Of course, you can’t do that anymore. Forcing the Chinese to buy narcotics is a no no. Plus if they wanted it that bad, they could probably make it themselves. They probably do. They make everything themselves. The west doesn’t make anything anymore. Most of us are in the service industry. That’s not, fundamentally, the greatest business model. I think the last time I had a gig that wasn’t in the service industry, that actually made something, was 25 years ago. But almost all the manufacturing we once did has been shipped abroad, mostly to China. They have all those people, ya know. They work ridiculously hard and for not much money.

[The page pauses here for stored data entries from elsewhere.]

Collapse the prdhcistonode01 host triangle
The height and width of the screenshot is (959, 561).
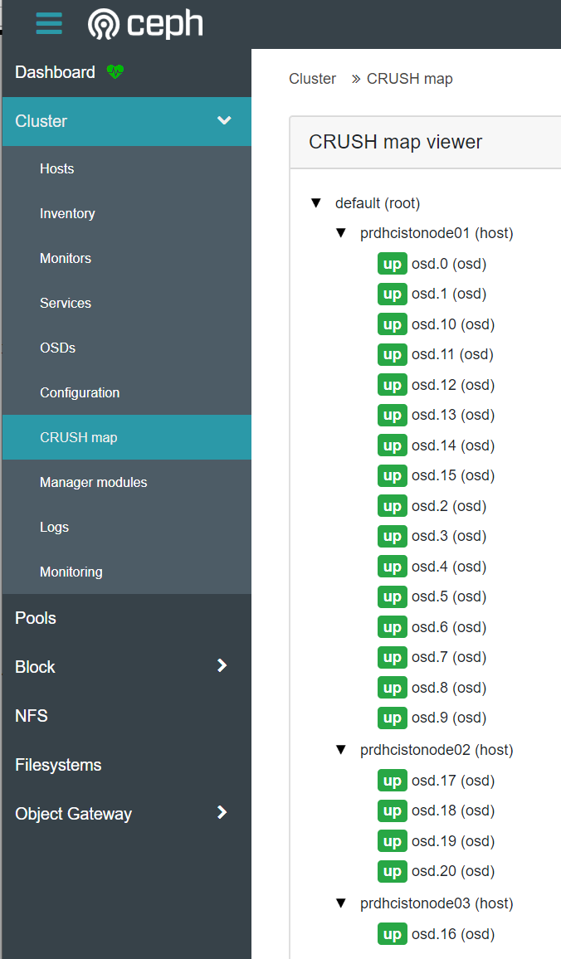(341, 233)
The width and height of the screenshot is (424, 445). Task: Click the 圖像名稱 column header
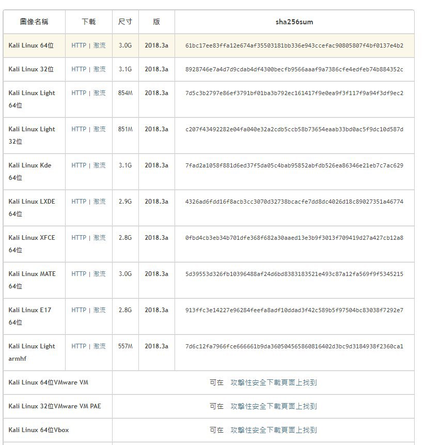tap(34, 22)
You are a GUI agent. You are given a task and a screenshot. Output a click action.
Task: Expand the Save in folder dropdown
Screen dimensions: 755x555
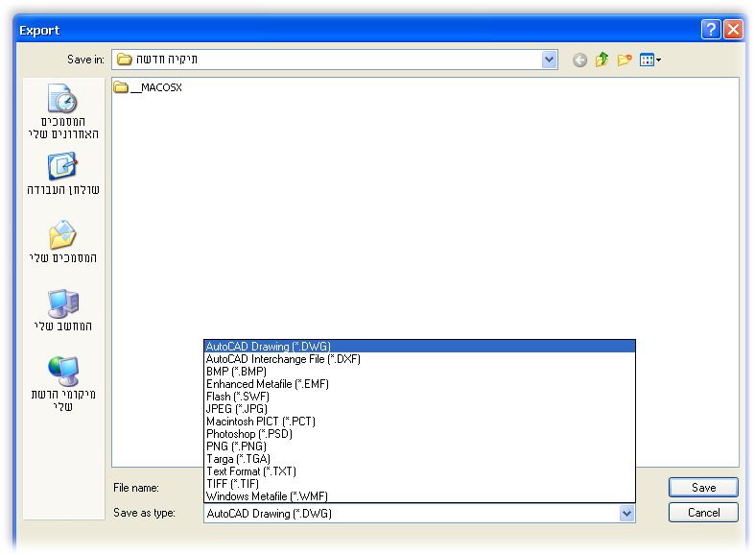pyautogui.click(x=549, y=60)
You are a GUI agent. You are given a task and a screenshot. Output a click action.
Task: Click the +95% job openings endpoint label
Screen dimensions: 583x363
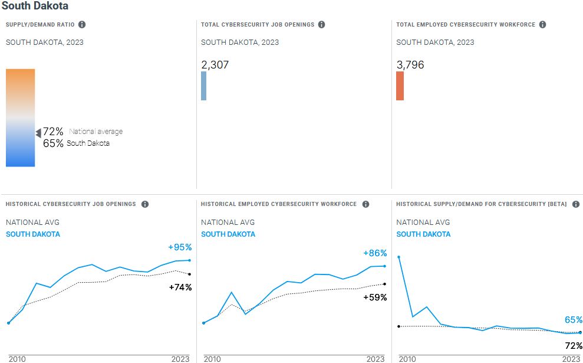[x=180, y=247]
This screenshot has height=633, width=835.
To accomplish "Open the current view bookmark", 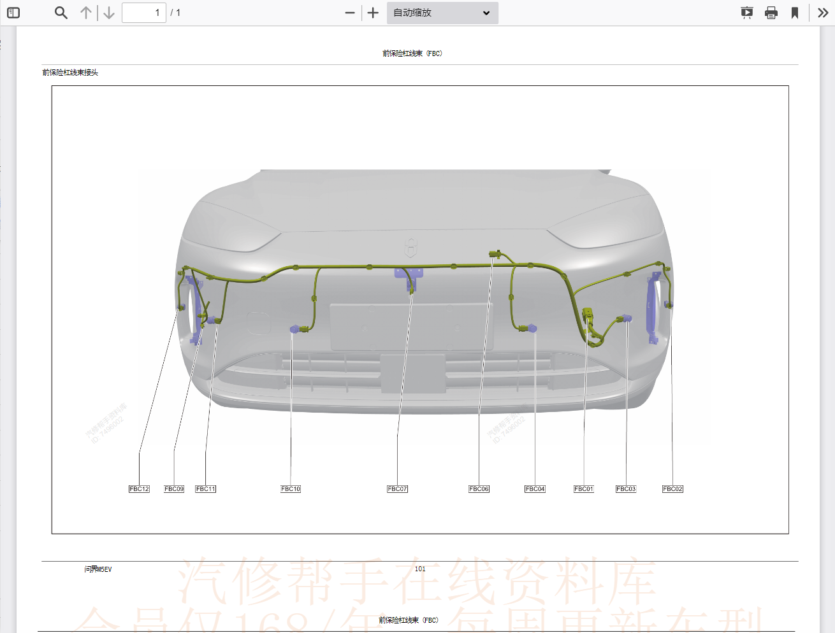I will coord(795,13).
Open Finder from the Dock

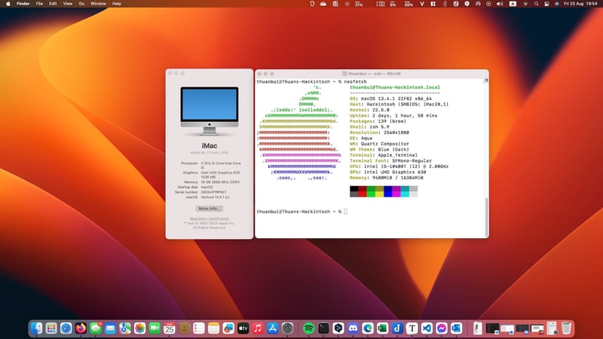[x=38, y=328]
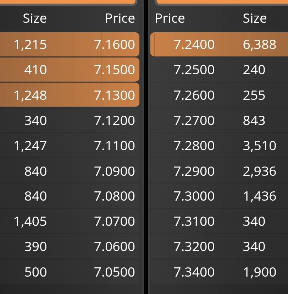The image size is (288, 294).
Task: Click bid price 7.0600
Action: pyautogui.click(x=115, y=246)
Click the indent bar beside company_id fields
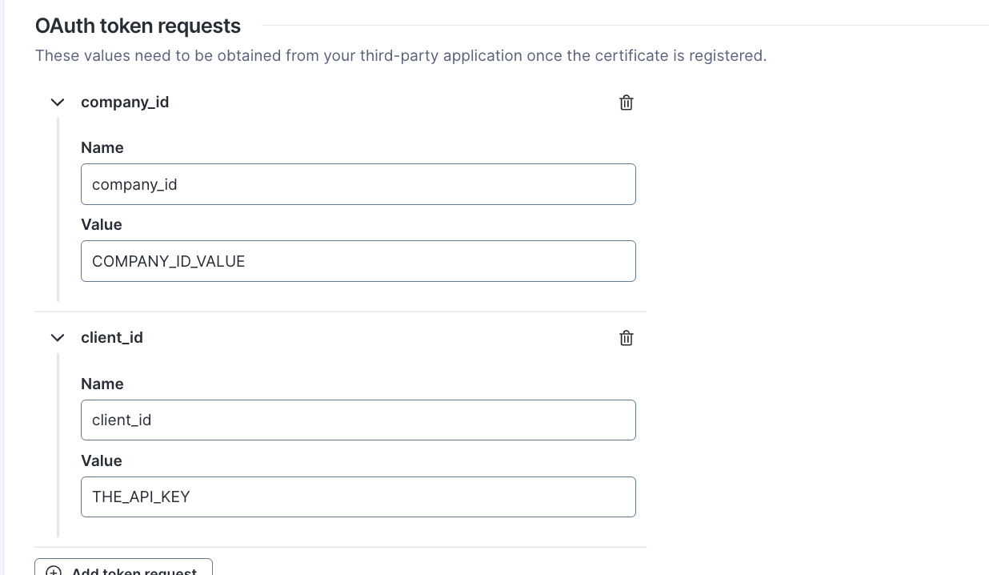This screenshot has width=989, height=575. click(58, 210)
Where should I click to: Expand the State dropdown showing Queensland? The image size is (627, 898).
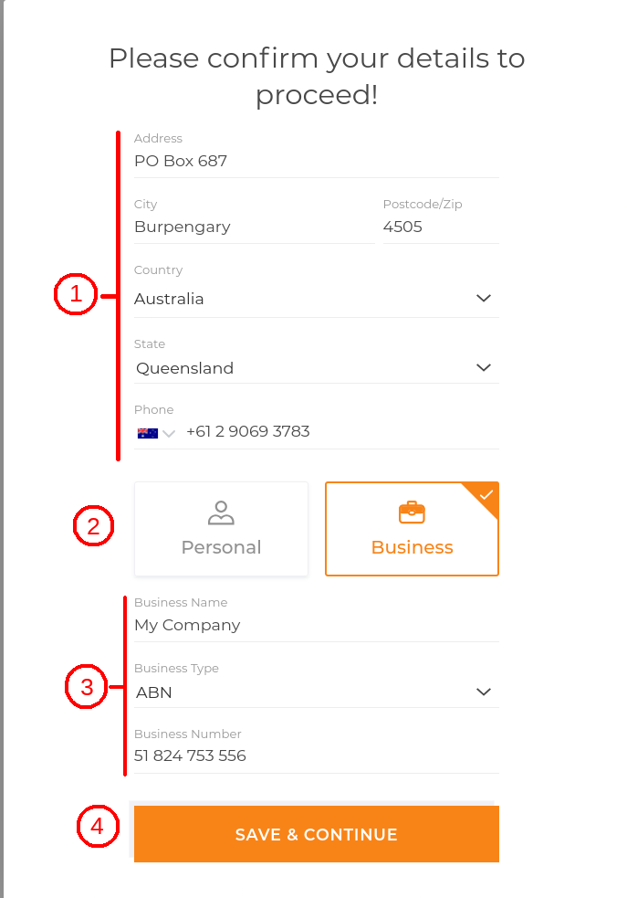pyautogui.click(x=316, y=368)
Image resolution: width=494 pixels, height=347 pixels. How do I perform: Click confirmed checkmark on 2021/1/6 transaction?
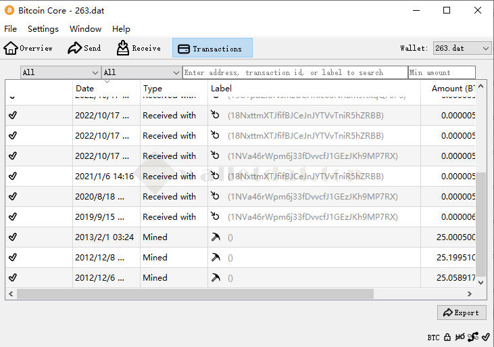pyautogui.click(x=13, y=177)
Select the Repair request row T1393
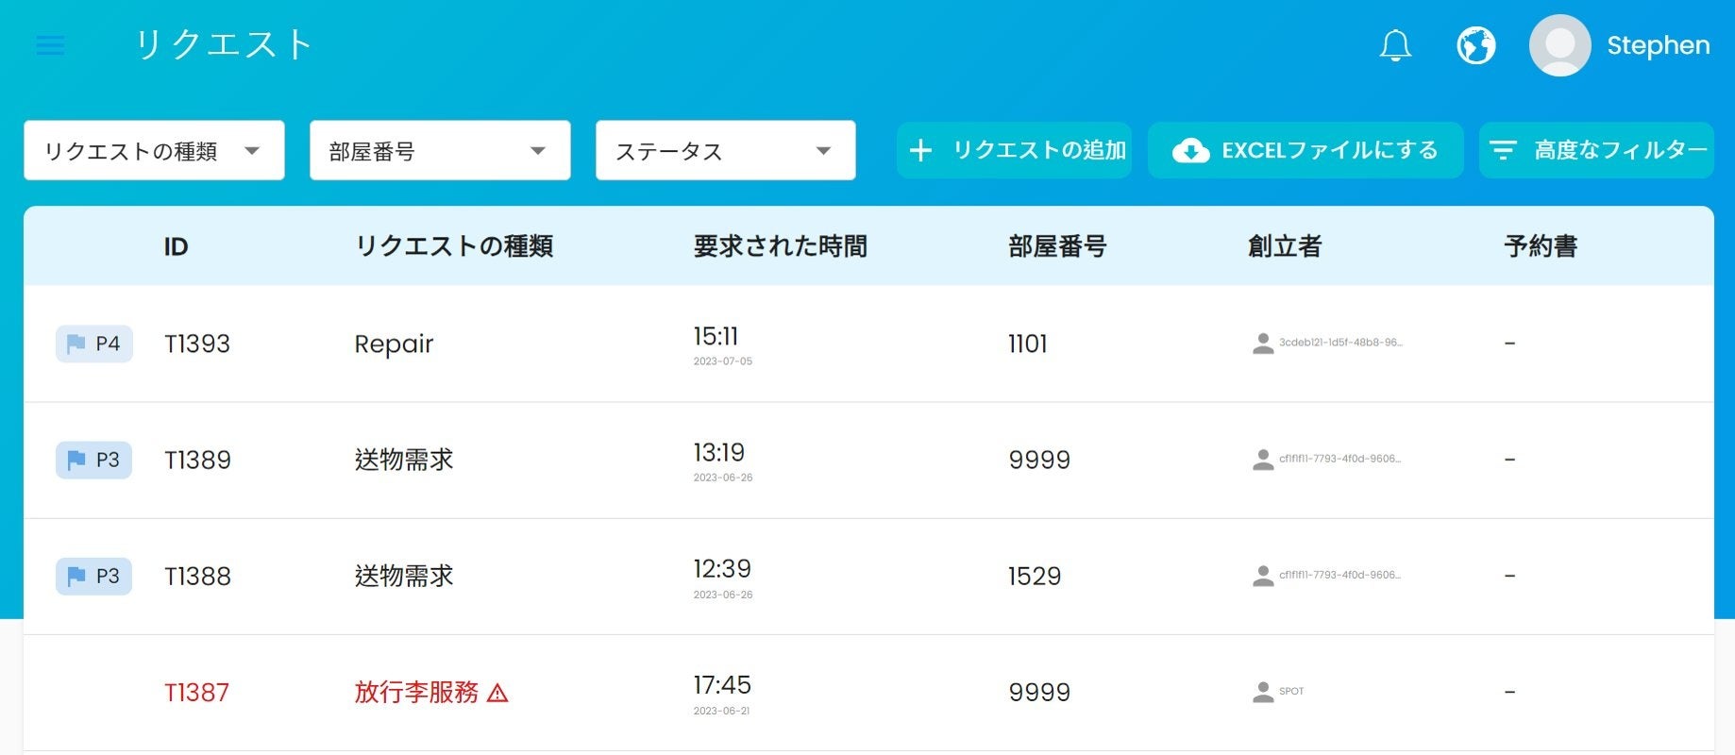This screenshot has width=1735, height=755. [x=394, y=344]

They made probably ever single thing I am using to write this blog.

You know what rich people do when they got so much money they don’t know what to do with it?  They buy art. They don’t buy writing. If they did I wouldn’t be at this day gig. I’d be in some big office somewhere surfing the web while my gorgeous secretary typed this up. She’d typ this yp and correct all my spelling erors.  She’d make it look nice. She’s bring me coffee and remind me I’m married. I’d apologize and think about the Chinese again. The rich Chinese. They have all that money, our money, and like rich people do they buy art. But not our art. They buy their art. The art of theirs that we have over here. Westerners did some big time looting after the fall of the Ming Dynasty. When a county is fucked there’s art to be plucked. And we did. Well, we’re the ones that are fucked now. And the Chinese are back here buying what we took. You can see it on Antiques Road Show.  Guy brings in a doorstop and it’s worth five figures, six figures, more even. He near to swoons, the appraiser pisses his pants, and we all sit out there hating the guy because he’s suddenly a one per center because of that stupid doorstop and we’re working a day job, clacking away on a Chinese made computer.

Well, you’ll get yours, all you Chinese Chinese art collectors. All that stuff you buy back, it’ll be ours again. The present dynasty will fall and we’ll be back looting. Then you’ll buy it all back again. The cycle will continue.

Not now though. Clack clack. Clack clack clack. I wish it was Friday already.